First assistants are masters at knowing the depth of field of many lenses at a variety of aperture settings. If I ask what stop I need when focused at 10 feet that will give me hyperfocal at 20 feet on a 27mm lens I’ll have that answer in seconds. (f 11) Do I have enough light to achieve that? Indoors, the difference between 8 and 11 is huge - so you depend on the right answer.

They also need to accurately adjust the f stop when filters are added or the shutter speed or shutter angle is changed. Quick Quiz! - What is the adjusted f stop when the base is f 22+1/2, then we add a full pola, a .60ND filter, change the frame rate from 24 frames per second to 72 FPS then change from a 180 degree shutter to a 270 degree shutter? Oh - plus I want to force the film one stop in the lab! Focus pullers have to get this answer right. I come up with f 5.6+2/3. How about you? 

Full Pola= -2  .60ND= -2  72 fps= -1 ½  270 degree shutter= +2/3  one stop push= +1

I usually handle the compensation for the filters but I leave the shutter and frame rate adjustments to the first assistant. In the midst of demanding day - DP's don’t want to stop and do this compensation.

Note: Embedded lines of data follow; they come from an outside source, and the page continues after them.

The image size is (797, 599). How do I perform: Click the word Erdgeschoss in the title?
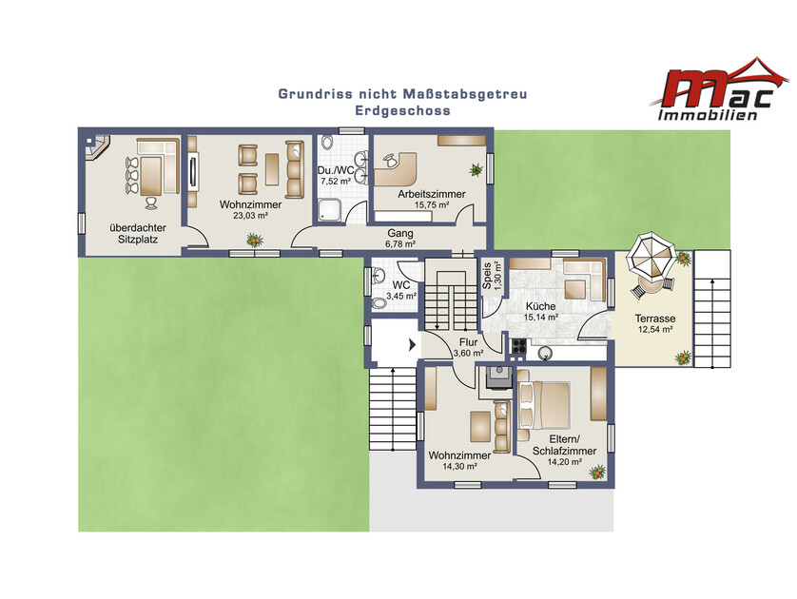pyautogui.click(x=402, y=110)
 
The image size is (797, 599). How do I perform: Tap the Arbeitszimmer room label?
pyautogui.click(x=432, y=194)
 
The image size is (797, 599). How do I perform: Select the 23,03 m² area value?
pyautogui.click(x=250, y=216)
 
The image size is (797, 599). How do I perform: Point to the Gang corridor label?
pyautogui.click(x=400, y=234)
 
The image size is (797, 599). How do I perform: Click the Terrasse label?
pyautogui.click(x=655, y=319)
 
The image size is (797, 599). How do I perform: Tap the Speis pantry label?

Experienced assistants will always prompt you if the mag is running low, or as the sun starts to fall, maybe it’s time to start loading a faster film stock. Also, they serve as an extra pair of eyes to help pick out bogies in the frame due to the lack of clarity in the new electronic viewfinders. Also, they’ll remind you of all of the filters in the matte box as the light and the f stop starts to change.


And if all of this isn’t enough! – first assistants are in charge of the camera truck and are the point person when a production manager asks about an extra equipment order - or reasons for additional manpower.

I’m sure I’ve missed something important in this musing and will hear from someone about it sooner or later! But now, I think you have a good sense of why this invaluable crew person is my number one choice to accompany me, when the circus leaves town.

My heartfelt gratitude, respect and amazement for all great focus pullers worldwide!